Lors du premier vol, d'autres types de débris, plus aérodynamiques, comme des tuyaux pouvant mesurer jusqu'à 30 mètres de long, étaient tombés dans la savane ivoirienne, plus de 1 500 kilomètres au-delà du point d'impact. Sur le dernier vol, ces éléments sont probablement tombés en mer entre les Philippines et l'archipel des Mariannes.

Un prochain lancement est prévu le 27 octobre. La chance des Chinois se poursuivra-t-elle ? Lors du premier vol, l'étage avait survolé Manhattan dix minutes avant de tomber.
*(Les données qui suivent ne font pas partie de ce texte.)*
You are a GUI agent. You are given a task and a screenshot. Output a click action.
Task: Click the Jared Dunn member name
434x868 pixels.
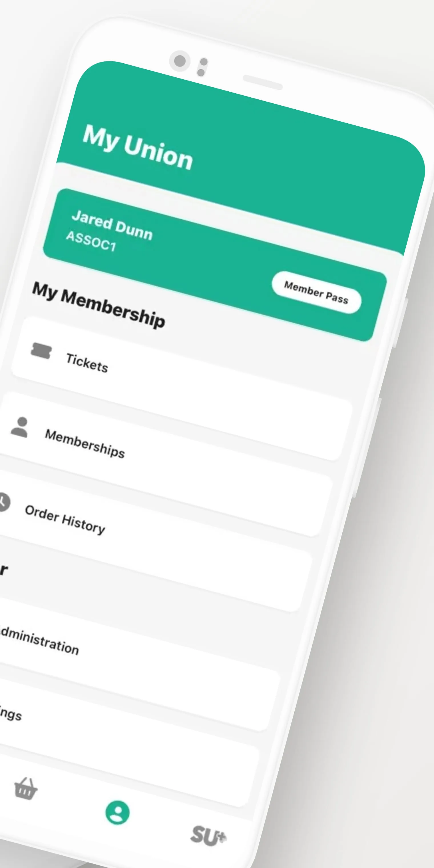pos(112,225)
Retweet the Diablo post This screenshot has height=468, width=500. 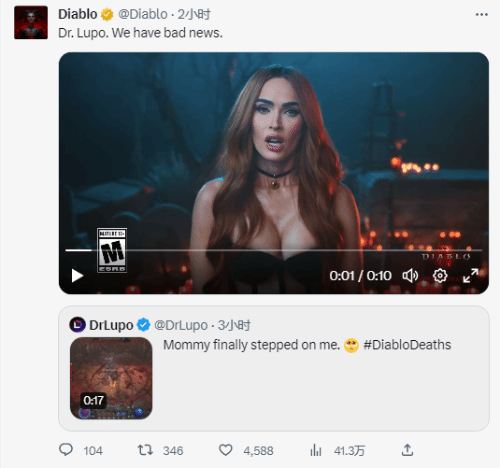tap(145, 450)
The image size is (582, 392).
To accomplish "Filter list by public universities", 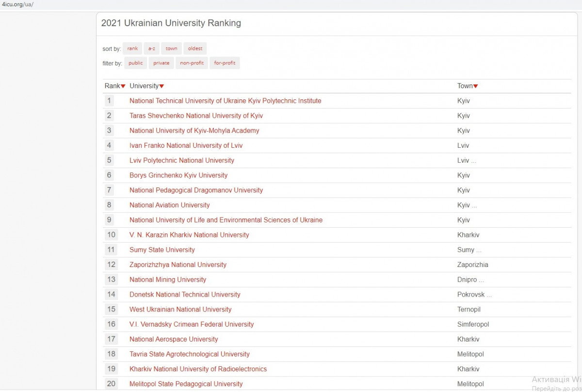I will pos(136,63).
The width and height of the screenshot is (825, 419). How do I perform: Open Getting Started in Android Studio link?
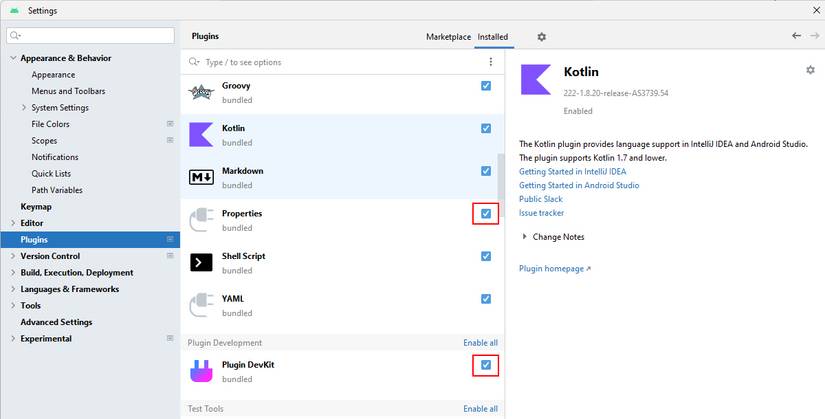[578, 185]
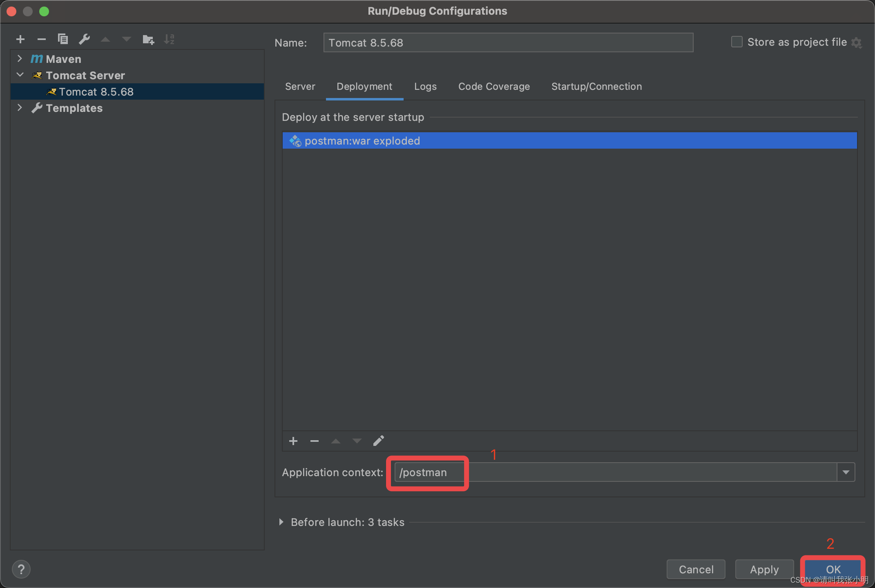Viewport: 875px width, 588px height.
Task: Open the Startup/Connection tab
Action: [596, 87]
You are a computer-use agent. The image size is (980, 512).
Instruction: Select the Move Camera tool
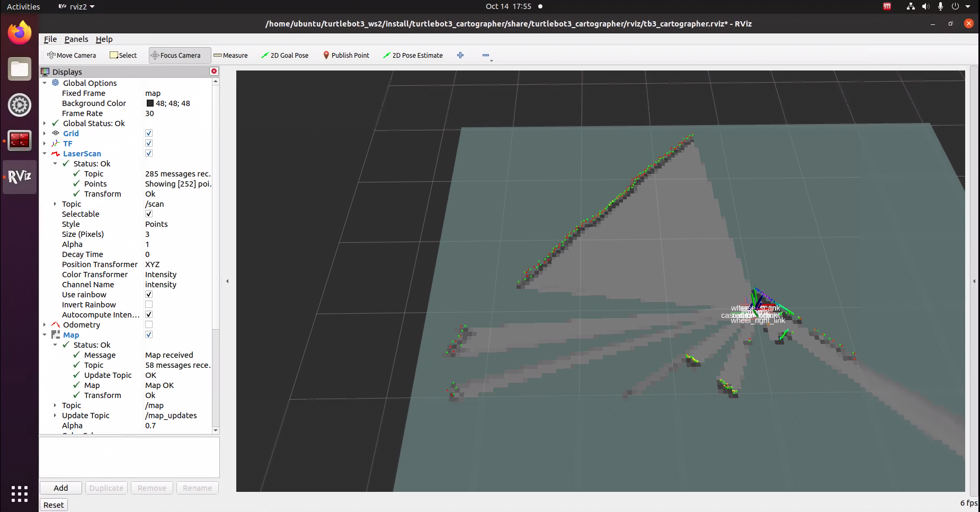pos(70,55)
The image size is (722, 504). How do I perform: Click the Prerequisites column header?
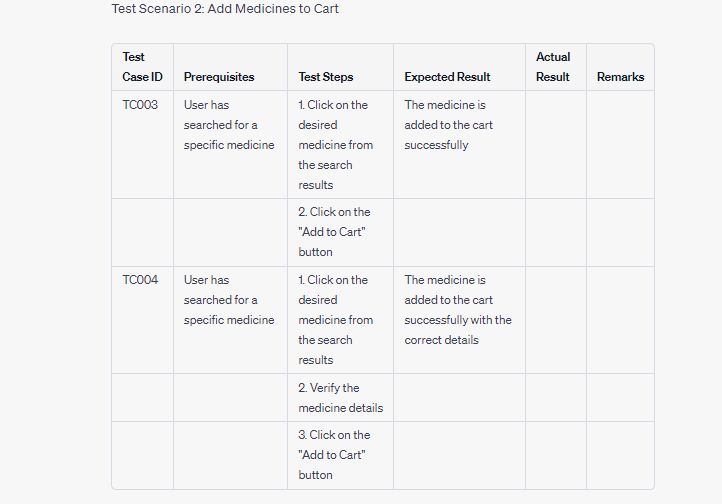219,77
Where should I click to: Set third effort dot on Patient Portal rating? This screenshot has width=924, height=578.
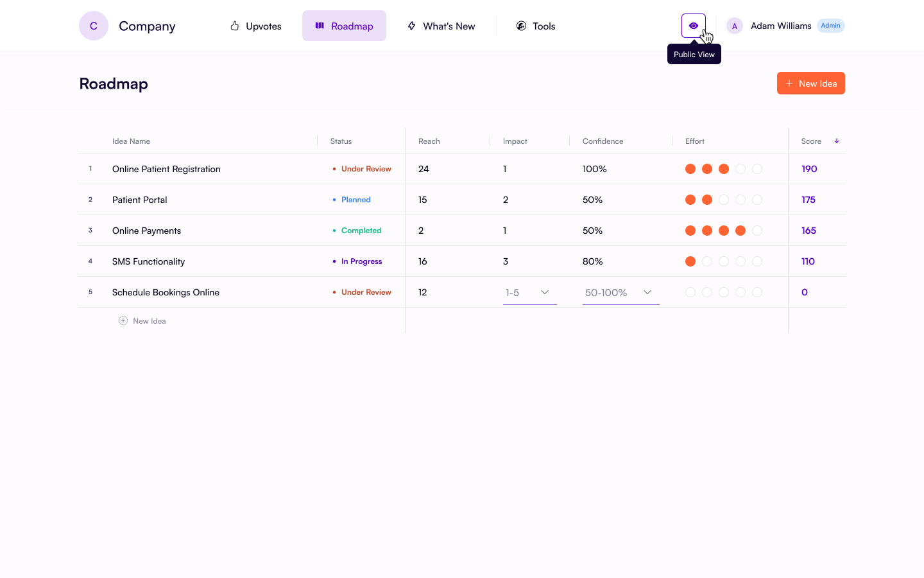pyautogui.click(x=724, y=200)
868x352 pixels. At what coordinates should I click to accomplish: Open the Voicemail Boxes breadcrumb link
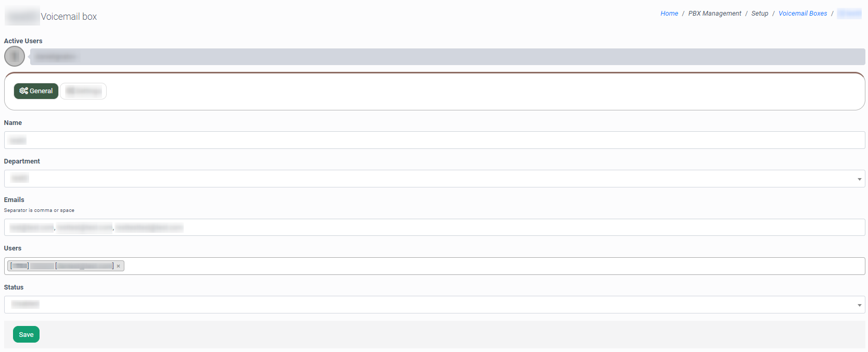[x=802, y=14]
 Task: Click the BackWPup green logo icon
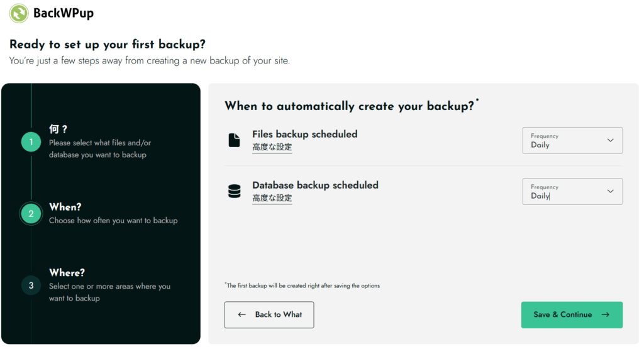pyautogui.click(x=19, y=13)
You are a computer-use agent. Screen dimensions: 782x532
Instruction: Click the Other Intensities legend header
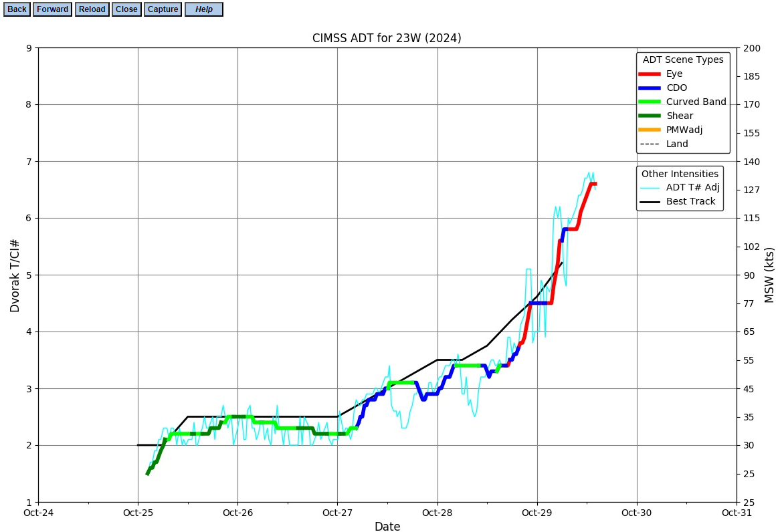click(680, 174)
Pour le deuxième vol, c'était Riyad. Sur ce dernier vol, à une orbite près (environ quatre-vingt-dix minutes), les débris auraient pu frapper le sud du Japon. De manière générale l'Europe est peu menacée, car l'inclinaison de l'orbite fait que cet étage ne s'aventure pas au-delà de 41,5° N, soit la latitude de Bonifacio. Néanmoins, comme pour la gestion du trafic et des débris sur orbite basse, une réglementation devrait être mise en place avant qu'un accident ne se produise, et non après.